In the Johannesburg of 1998, I was rocking a middle parting, my friend group was abuzz about the news that there was water (and therefore monsters) on Europa, and all the cool kids were getting satellite TV at home1. Over in Seattle, the folks at Amazon.com had started to notice that their architecture was in need of rethinking. $147 million in sales in 1997, and over $600 million in 1998, were proving to be challenging to deal with. In 1998, as Werner Vogels recently shared folks at Amazon wrote a distributed computing manifesto describing the problems they were seeing and the solutions they saw to those problems.
The document itself, which you can (and should!) read in full over on Werner’s blog is both something of a time capsule, and surprisingly relevant to many of the systems architecture debates going on today, and the challenges that nearly all growing architectures inevitably face.
From the manifesto:
The applications that run the business access the database directly and have knowledge of the data model embedded in them. This means that there is a very tight coupling between the applications and the data model, and data model changes have to be accompanied by application changes even if functionality remains the same.
Despite being called a distributed computing manifesto, the Amazon of 1997 was already a distributed system by any reasonable measure. The problem was one of interfaces: the data store was serving as the interface between components and concerns, leading to tight coupling between storage and business logic. The architecture was difficult to scale, not in requests per second, but to adapt to new lines of business and the rate of overall change.
This approach does not scale well and makes distributing and segregating processing based on where data is located difficult since the applications are sensitive to the interdependent relationships between data elements.
The proposed solution is services. This document predates the term microservices2, but that’s pretty much what they were talking about. Moving the data behind well-defined interface that encapsulate business logic, reducing the coupling between different parts of the system.
We propose moving towards a three-tier architecture where presentation (client), business logic and data are separated. This has also been called a service-based architecture. The applications (clients) would no longer be able to access the database directly, but only through a well-defined interface that encapsulates the business logic required to perform the function.
Perhaps the most interesting part of the manifesto for me is the description of the cultural change that needs to go along with the change in architecture. Merely drawing a different block diagram wasn’t going to be enough to get the outcome the authors wanted.

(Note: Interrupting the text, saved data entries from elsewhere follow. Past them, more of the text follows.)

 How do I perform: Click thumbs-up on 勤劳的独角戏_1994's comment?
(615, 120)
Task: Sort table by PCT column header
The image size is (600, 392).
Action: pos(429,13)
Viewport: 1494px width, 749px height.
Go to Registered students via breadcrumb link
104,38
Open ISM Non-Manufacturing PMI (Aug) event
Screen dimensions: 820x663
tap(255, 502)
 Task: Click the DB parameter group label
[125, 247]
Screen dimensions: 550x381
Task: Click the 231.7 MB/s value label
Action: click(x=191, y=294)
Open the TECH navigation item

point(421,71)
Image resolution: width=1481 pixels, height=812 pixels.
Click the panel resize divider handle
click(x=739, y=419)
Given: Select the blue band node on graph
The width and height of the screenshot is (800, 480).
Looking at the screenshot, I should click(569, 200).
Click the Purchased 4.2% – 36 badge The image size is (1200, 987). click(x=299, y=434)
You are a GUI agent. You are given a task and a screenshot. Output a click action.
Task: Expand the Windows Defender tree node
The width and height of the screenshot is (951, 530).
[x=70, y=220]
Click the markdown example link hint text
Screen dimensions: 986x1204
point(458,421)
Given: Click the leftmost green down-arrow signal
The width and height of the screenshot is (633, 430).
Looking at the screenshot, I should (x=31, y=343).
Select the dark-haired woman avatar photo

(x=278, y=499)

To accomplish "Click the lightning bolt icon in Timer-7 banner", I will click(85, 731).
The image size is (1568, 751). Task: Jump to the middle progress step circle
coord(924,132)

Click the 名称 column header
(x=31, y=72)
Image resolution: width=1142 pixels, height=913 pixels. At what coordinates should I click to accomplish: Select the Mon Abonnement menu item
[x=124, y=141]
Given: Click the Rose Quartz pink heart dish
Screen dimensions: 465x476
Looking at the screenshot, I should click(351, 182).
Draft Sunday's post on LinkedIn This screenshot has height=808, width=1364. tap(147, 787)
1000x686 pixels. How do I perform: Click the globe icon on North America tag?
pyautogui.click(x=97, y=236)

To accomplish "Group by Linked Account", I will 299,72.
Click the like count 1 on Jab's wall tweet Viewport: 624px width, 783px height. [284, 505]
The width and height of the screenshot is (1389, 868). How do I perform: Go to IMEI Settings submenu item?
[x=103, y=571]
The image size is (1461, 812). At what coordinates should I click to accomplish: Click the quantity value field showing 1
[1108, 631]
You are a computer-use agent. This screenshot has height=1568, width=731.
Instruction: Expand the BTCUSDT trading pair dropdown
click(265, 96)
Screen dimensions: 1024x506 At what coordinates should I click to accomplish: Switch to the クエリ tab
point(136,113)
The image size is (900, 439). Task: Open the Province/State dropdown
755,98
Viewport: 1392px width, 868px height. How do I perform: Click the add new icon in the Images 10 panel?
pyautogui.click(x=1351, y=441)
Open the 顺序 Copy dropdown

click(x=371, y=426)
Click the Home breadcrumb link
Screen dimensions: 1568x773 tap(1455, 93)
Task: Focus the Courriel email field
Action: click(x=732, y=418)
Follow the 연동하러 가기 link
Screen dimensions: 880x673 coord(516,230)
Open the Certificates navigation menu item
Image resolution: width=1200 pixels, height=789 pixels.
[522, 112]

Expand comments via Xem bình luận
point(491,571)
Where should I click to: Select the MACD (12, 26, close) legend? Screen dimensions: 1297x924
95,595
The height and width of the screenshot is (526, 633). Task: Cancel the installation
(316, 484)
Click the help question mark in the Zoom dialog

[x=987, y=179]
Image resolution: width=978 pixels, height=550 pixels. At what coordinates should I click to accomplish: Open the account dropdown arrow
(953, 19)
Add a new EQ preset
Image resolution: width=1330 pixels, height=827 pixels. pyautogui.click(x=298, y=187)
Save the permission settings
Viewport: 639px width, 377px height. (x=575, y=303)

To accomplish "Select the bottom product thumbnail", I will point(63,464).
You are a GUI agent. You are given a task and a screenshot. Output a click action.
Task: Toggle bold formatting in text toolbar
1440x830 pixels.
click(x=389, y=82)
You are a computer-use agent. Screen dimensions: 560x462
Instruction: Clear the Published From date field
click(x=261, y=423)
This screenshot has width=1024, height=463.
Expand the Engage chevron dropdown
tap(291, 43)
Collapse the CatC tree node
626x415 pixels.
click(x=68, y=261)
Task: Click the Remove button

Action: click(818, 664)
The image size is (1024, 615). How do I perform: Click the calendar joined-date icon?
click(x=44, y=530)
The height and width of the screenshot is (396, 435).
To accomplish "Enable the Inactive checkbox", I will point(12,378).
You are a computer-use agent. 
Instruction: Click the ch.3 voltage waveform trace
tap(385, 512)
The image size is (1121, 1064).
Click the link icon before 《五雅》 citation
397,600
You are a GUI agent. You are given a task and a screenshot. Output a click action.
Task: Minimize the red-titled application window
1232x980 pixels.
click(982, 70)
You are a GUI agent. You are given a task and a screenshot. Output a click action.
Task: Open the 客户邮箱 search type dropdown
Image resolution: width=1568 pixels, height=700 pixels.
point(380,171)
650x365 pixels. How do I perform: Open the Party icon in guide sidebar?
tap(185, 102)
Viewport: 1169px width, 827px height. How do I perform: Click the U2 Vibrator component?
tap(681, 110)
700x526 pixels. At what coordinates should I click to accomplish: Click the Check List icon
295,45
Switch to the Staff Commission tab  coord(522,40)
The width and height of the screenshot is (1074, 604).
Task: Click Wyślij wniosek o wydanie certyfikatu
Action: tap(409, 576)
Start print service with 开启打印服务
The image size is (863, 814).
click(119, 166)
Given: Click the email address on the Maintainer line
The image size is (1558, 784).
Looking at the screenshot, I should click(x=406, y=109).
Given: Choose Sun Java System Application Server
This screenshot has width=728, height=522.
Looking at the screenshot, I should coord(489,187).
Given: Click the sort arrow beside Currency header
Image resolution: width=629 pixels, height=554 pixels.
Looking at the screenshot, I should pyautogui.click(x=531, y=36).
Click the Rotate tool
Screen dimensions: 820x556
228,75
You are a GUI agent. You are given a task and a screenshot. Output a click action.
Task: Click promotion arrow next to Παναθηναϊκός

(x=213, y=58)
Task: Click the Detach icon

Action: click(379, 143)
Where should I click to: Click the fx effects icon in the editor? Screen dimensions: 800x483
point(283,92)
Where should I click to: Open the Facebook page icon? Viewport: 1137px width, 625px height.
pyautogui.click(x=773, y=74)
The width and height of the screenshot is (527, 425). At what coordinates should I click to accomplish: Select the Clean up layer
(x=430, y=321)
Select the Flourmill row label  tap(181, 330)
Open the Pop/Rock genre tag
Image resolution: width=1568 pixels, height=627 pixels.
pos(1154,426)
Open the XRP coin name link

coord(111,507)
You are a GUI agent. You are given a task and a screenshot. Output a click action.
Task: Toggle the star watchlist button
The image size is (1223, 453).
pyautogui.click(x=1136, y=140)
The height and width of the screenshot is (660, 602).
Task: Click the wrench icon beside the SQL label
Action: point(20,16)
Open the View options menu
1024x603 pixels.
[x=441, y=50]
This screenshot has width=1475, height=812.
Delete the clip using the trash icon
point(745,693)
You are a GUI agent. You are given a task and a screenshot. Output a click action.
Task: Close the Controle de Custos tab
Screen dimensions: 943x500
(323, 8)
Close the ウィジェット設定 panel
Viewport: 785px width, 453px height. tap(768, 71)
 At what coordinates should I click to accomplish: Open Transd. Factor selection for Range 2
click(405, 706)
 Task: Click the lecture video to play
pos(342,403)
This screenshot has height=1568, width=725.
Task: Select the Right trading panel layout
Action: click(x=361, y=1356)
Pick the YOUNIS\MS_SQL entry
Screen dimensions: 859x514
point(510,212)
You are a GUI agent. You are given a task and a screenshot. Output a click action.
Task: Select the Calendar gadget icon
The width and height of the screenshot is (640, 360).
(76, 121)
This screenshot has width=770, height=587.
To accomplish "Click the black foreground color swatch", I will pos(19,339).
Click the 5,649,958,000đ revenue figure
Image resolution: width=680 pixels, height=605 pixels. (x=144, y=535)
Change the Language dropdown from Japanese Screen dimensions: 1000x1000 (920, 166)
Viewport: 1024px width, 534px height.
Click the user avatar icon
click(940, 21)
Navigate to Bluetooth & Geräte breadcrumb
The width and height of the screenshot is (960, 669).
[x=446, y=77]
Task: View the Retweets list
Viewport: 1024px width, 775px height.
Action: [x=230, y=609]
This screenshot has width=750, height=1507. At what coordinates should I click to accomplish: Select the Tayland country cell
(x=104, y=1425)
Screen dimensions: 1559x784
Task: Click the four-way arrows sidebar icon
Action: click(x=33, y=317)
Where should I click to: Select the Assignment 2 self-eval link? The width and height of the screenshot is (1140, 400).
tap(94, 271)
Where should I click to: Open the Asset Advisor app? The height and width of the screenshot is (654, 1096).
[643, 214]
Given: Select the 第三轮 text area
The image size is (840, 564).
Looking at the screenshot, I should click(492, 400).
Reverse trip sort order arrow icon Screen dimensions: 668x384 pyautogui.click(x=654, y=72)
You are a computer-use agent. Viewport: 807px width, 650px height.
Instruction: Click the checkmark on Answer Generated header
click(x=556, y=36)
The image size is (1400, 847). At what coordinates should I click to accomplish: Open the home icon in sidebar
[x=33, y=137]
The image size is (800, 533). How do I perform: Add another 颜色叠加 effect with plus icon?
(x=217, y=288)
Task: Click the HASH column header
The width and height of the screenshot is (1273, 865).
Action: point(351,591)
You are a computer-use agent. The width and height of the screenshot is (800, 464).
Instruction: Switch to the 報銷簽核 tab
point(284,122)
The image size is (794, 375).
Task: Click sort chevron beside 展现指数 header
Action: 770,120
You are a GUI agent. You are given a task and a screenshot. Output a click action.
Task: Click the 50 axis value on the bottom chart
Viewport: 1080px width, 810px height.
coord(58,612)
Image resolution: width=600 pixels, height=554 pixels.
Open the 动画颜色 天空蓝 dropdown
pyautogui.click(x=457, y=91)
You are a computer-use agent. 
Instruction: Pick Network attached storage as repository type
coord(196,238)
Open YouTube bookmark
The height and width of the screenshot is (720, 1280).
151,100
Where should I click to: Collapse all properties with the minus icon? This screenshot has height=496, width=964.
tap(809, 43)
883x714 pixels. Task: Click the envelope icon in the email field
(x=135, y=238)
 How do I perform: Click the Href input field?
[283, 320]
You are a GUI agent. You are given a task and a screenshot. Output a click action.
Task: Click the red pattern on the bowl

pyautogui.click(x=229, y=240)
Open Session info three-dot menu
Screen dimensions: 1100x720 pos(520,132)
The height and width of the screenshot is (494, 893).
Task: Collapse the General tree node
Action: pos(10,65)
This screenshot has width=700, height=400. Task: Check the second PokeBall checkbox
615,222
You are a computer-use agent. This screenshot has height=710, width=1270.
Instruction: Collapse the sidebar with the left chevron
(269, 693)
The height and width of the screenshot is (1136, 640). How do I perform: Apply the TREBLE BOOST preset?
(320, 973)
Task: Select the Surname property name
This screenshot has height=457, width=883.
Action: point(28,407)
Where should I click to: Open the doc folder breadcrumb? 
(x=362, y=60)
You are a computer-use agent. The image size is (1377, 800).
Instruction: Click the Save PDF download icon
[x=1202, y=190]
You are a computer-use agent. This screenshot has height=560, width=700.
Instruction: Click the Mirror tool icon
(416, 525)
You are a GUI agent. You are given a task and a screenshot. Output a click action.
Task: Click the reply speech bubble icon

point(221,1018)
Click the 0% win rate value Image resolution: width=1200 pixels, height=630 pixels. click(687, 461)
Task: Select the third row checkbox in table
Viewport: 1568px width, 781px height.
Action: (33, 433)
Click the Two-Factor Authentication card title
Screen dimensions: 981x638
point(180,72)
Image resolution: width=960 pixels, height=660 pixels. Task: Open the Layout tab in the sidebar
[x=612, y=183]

There are several important implications that have to be considered as we move toward a service-based model. … A second implication of a service-based approach, which is related to the first, is the significant mindset shift that will be required of all software developers. Our current mindset is data-centric, and when we model a business requirement, we do so using a data-centric approach. Our solutions involve making the database table or column changes to implement the solution and we embed the data model within the accessing application. The service-based approach will require us to break the solution to business requirements into at least two pieces. The first piece is the modeling of the relationship between data elements just as we always have. This includes the data model and the business rules that will be enforced in the service(s) that interact with the data. However, the second piece is something we have never done before, which is designing the interface between the client and the service so that the underlying data model is not exposed to or relied upon by the client.
This mindset shift - from database schema to API - has been fundamental to the rise of SoA and microservices as the default architecture over the last two decades. Now, in 2022, with embedded databases and two-tier architectures coming back in fashion, it’s interesting to see data-centric thinking somewhat converge with API-centric thinking. A broad toolkit is a good thing, but one hopes that the architects of this new generation of two-tier systems are learning from the lessons of the multi-gigabyte monoliths of old3.
Another groundbreaking part of the manifesto was thinking about the role of workflows in distributed architectures. Starting with the observation that the existing order flow, despite its tight coupling on the backend, was already a workflow:
We already have an “order pipeline” that is acted upon by various business processes from the time a customer order is placed to the time it is shipped out the door. Much of our processing is already workflow-oriented, albeit the workflow “elements” are static, residing principally in a single database.
the scaling challenges of that architecture:
…the current database workflow model will not scale well because processing is being performed against a central instance. As the amount of work increases…, the amount of processing against the central instance will increase to a point where it is no longer sustainable. A solution to this is to distribute the workflow processing so that it can be offloaded from the central instance.
and the prescription:
Instead of processes coming to the data, the data would travel to the process.
When I started at Amazon a decade later, I found this way of thinking enlightening. Before I joined Amazon, I spent some time thinking about how to distribute radar simulations, an interestingly compute- and data-heavy workflow problem. Google’s MapReduce paper had come out in 2004, and had become something of a ubiquitous model for data-centric distributed communication. We made some attempts to apply MapReduce to our problems, without success. I can’t help but wonder if I had seen this writing from Amazon about workflows at the time whether we would have had a lot more success with that model.
The manifesto is a fascinating piece of history, both of Amazon’s technical approach, and of the effect that web scale was having on the architectures of distributed systems. A lot has changed in the industry since then, and Amazon’s approach has evolved significantly, but there are still fascinating lessons here.